Pier Giorgio lived his life by a code, an interior decision that in all matters of life, his soul belongs to his Creator. He joined many political causes as he was vehemently anti-fascist and did not fear the backlash of standing strong in his views. There are manyt stories which prove this man’s lionhearted struggle to do what must be done, and see that the Church’s morality not only survive, but thrive within a culture. One such tale occurred while Pier Giorgio was partaking in a protest in Rome; Frassati weathered police violence and rallied the other young people by grabbing the banner, which the police had knocked out of someone else’s hands. He waved the flag with pride and an interior anger of what humanity was resolving to do to one another. During the protest, he even used the pole to defend himself against the blows of the police officers. When several of his fellow activists were arrested by the police, he refused special treatment that he might have received because of his father’s political position, preferring to stay with his friends.

Another story revolves around a personal attack from the fascist regime. One night, a group of fascist soldiers broke into his family’s home, throwing valuables on the floor and ransacking the place. As the soldiers began to try physically assaulting Pier Giorgio and his father, Pier Giorgio rose to his father’s defense and chased their attackers down the street. Even though he could very well have lost his life, Pier Giorgio understood that Truth was more important than himself.

Pier Giorgio lived out Philippe’s philosophy that “we must be ready to do in an instant just what we hadn’t expected, to live in total self-abandonment, with no other concern than to do God’s will and being fully available to people and events.” Habitually, we fall into a sore concept of self-abandonment. It seems opposite to human reason to believe that freedom is less about what we can do as opposed to what we ought to do. However, when we acknowledge a higher power, a loving and all-knowing God who only wants what’s best for us, the relinquishing of our wills to the will of God is not an enemy of freedom; it is instead a shield of sovereignty.

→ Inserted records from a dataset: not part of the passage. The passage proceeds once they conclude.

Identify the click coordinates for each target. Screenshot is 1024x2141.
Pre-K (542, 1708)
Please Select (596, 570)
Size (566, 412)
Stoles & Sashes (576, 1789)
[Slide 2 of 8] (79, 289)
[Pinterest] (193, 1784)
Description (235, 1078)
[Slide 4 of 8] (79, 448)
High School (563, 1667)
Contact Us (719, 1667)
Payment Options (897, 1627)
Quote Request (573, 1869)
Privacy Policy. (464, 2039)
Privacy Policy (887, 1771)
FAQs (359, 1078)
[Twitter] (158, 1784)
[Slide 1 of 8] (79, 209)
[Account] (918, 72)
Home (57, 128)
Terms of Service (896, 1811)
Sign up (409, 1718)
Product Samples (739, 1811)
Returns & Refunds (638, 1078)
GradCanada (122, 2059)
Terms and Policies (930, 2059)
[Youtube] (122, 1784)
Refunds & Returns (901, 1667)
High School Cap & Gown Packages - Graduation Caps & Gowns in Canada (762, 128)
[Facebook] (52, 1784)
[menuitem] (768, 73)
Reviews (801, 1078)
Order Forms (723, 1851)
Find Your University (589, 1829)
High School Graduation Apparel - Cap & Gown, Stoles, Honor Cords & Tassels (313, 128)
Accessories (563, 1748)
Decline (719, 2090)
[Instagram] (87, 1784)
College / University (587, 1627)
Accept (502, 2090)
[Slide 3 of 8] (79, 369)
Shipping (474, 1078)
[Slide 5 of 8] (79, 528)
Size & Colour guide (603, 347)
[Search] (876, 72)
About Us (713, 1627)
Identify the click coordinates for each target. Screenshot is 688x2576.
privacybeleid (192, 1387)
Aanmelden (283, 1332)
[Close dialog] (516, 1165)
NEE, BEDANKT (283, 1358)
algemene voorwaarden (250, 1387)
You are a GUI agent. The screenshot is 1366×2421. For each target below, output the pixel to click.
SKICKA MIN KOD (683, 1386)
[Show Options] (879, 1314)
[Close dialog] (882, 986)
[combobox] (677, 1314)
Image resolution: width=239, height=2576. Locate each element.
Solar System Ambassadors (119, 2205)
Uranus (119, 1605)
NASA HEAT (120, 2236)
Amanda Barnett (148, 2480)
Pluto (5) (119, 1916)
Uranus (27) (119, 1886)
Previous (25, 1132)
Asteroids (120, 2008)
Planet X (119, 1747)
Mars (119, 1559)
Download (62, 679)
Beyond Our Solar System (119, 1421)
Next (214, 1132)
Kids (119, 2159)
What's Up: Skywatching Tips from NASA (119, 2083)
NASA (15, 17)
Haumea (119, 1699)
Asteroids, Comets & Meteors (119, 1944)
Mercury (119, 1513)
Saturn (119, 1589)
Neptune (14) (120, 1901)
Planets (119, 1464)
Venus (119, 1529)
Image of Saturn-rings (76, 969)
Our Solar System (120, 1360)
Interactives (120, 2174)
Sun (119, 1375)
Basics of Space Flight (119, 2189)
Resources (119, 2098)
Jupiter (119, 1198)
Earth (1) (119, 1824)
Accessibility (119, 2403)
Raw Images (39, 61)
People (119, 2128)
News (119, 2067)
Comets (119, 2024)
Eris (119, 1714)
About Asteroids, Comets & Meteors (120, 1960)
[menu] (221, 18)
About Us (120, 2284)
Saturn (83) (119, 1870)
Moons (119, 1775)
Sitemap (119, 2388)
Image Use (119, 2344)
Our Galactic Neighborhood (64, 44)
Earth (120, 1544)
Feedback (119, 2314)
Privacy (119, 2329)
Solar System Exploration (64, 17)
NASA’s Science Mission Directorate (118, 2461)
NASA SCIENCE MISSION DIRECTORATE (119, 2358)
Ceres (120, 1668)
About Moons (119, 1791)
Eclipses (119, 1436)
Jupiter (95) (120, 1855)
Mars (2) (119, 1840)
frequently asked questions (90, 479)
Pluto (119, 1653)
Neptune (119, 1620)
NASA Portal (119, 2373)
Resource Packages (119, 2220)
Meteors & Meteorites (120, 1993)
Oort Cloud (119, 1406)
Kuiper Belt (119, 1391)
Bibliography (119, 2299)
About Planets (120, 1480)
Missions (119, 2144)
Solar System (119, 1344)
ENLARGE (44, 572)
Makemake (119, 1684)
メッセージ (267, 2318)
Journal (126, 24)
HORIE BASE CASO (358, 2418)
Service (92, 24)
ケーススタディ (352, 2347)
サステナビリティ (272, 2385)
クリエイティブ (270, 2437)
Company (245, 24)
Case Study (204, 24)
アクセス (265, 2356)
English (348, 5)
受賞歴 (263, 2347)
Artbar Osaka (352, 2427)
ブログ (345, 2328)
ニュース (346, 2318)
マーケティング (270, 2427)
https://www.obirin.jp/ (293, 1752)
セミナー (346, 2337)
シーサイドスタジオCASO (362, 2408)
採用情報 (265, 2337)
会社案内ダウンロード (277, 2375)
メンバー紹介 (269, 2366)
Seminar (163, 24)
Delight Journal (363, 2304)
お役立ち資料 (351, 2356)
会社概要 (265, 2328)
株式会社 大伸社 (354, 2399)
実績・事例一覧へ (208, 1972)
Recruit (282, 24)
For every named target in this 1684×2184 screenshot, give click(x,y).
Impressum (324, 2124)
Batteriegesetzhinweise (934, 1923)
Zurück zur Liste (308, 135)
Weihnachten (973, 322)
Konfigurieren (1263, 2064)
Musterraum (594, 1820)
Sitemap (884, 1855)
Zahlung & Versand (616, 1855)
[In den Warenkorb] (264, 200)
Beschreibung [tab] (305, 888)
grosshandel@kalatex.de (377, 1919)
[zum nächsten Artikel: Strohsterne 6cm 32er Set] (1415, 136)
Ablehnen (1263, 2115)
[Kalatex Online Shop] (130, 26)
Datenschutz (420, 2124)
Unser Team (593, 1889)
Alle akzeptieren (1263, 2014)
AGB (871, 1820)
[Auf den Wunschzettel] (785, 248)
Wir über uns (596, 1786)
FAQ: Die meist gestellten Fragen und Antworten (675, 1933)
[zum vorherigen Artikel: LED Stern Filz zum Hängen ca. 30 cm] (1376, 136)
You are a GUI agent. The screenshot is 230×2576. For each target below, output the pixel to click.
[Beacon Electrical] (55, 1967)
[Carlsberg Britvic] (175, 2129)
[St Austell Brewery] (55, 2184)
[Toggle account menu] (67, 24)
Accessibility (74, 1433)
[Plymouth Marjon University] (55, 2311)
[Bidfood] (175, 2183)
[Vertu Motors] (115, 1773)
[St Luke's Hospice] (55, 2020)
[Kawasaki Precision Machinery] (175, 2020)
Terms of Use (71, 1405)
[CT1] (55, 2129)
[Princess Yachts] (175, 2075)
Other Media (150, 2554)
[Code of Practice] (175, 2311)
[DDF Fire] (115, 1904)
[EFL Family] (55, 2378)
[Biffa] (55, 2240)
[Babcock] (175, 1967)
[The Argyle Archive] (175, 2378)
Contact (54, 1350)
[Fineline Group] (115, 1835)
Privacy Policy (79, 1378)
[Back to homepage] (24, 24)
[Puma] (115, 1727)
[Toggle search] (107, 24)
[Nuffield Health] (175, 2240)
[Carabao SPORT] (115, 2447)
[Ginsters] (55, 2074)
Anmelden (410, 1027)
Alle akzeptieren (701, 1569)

There are two types of interior slavery: the chains and pains of sin or the will of God. One is a slavery in which your will is in danger of being circumscribed; the other is where your will is given the necessary grace to act in accord with what is good and believe what is true. Pier Giorgio’s witness testifies that while the world might smack you around, your soul is a living dynamism that, when infused with the freedom of the love of God in Christ, no one can hold back. I believe Pier Giorgio sums up the feeling of true freedom when he said, “Our life, in order to be Christian, has to be a continual renunciation, a continual sacrifice. But this is not difficult, if one thinks what these few years passed in suffering are, compared with eternal happiness where joy will have no measure or end, and where we shall have unimaginable peace.”